Reset A A Font size: Print

Gary MELLOR, et al., appellants, v. VILLAGE OF ELMSFORD, NEW YORK, respondent.

Decided: December 26, 2012

RANDALL T. ENG, P.J., DANIEL D. ANGIOLILLO, SANDRA L. SGROI, and SYLVIA HINDS–RADIX, JJ. Rosenblatt & McGarrity, LLP (Alexander J. Wulwick, New York, N.Y., of counsel), for appellants. Thomas Moore, White Plains, N.Y. (Andrea G. Sawyers and Dominic P. Zafonte of counsel), for respondent.

In an action to recover damages for personal injuries, etc., the plaintiffs appeal from an order of the Supreme Court, Westchester County (Walker, J.), entered January 10, 2012, which granted the defendant's motion for summary judgment dismissing the complaint.

ORDERED that the order is affirmed, with costs.

The injured plaintiff fell as he stepped off a sidewalk into a roadway and tripped over an allegedly defective curb. The prior written notice requirement of Village Law § 6–628 was applicable to the curb (see Krausch v. Incorporated Vil. Of Shoreham, 87 AD3d 715; Dailey v. Village of Nyack, 78 AD3d 882; Zigman v. Town of Hempstead, 120 A.D.2d 520; Skelly v. Village of Port Chester, 6 A.D.2d 717).
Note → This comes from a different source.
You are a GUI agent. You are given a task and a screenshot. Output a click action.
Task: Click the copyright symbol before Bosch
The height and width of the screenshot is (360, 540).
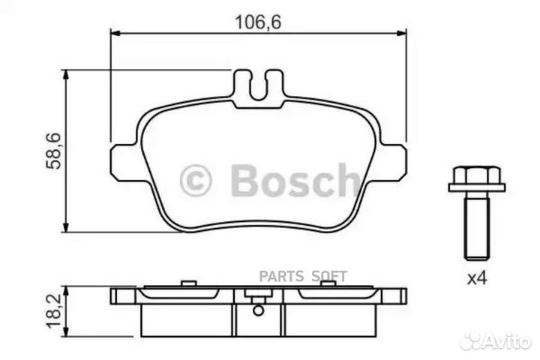click(196, 181)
On its motion for summary judgment, the defendant established its prima facie entitlement to judgment as a matter of law on the ground that it did not receive prior written notice of the alleged defect. In opposition, the plaintiffs failed to raise a triable issue of fact (see James v. City of New Rochelle, 282 A.D.2d 503).

Accordingly, the defendant's motion for summary judgment dismissing the complaint was properly granted.